Okay I said it might be a while and it isn’t. One of the blogs on my blogroll has recently changed name to Unfinished Symphony but I for one am glad that the pictures continue to appear to cheer my day and weekly there is a gallery picture.
The Gallery is the inspiration of another blog Sticky Fingers when a topic is given each week to inspire or remember a picture you have once taken. Getting the camera out yesterday reminded me that my health problems had taken over to such a degree that I hadn’t sorted out my holiday photographs from April I knew somewhere in there, there would be one on the theme of water (this weeks theme) as we had been living across the road from the beach at Deal so I thought I might just join in.

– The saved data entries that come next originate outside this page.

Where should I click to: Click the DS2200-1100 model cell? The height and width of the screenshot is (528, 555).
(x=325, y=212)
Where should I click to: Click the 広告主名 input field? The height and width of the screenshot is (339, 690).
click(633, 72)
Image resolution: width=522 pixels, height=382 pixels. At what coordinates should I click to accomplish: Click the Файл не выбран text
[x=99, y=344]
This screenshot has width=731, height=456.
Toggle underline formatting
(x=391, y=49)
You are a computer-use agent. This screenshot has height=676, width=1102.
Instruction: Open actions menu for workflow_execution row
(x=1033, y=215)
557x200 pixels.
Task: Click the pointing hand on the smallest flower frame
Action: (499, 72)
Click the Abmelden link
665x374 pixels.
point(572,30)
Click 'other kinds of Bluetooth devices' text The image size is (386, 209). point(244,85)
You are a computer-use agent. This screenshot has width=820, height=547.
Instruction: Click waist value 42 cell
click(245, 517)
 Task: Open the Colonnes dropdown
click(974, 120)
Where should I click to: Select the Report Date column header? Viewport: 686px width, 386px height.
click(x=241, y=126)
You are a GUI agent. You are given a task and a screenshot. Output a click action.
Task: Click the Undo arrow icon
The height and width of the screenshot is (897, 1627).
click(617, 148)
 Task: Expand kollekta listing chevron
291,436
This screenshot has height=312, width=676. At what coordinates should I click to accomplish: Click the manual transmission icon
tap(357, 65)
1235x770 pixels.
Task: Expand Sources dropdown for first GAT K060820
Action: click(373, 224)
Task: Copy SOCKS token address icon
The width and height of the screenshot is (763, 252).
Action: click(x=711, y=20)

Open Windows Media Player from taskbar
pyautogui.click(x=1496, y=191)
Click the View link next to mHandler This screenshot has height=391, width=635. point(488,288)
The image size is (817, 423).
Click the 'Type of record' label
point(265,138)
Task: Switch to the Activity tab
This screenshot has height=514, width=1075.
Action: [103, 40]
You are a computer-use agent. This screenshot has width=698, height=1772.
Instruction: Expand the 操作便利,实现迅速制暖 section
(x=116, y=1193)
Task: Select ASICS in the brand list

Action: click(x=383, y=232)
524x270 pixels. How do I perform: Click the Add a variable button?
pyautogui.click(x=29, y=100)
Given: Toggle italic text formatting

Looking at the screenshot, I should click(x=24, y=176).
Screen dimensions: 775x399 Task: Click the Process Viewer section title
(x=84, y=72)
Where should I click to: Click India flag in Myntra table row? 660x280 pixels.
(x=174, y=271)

I did think I would end up with one of the many sea scapes, or indeed my new blog header which is of the River Stour through Casnterbury but then I came across the one that heads this post, it is taken from the fountain grotto at the end of the maze at Leeds Castle, it seemed to hit a chord with how I am currently feeling. It was a cool and tranquil place after the heat of the day outside and the teenagers rushing round the maze, but it was also uncomfortable with only cobbled stoned benches. Water can be both life-giving but also life threatening; it can bring us refreshment but also make us miserable; it can warm our hearts but also chill our skin, for me at least so is this enforced rest.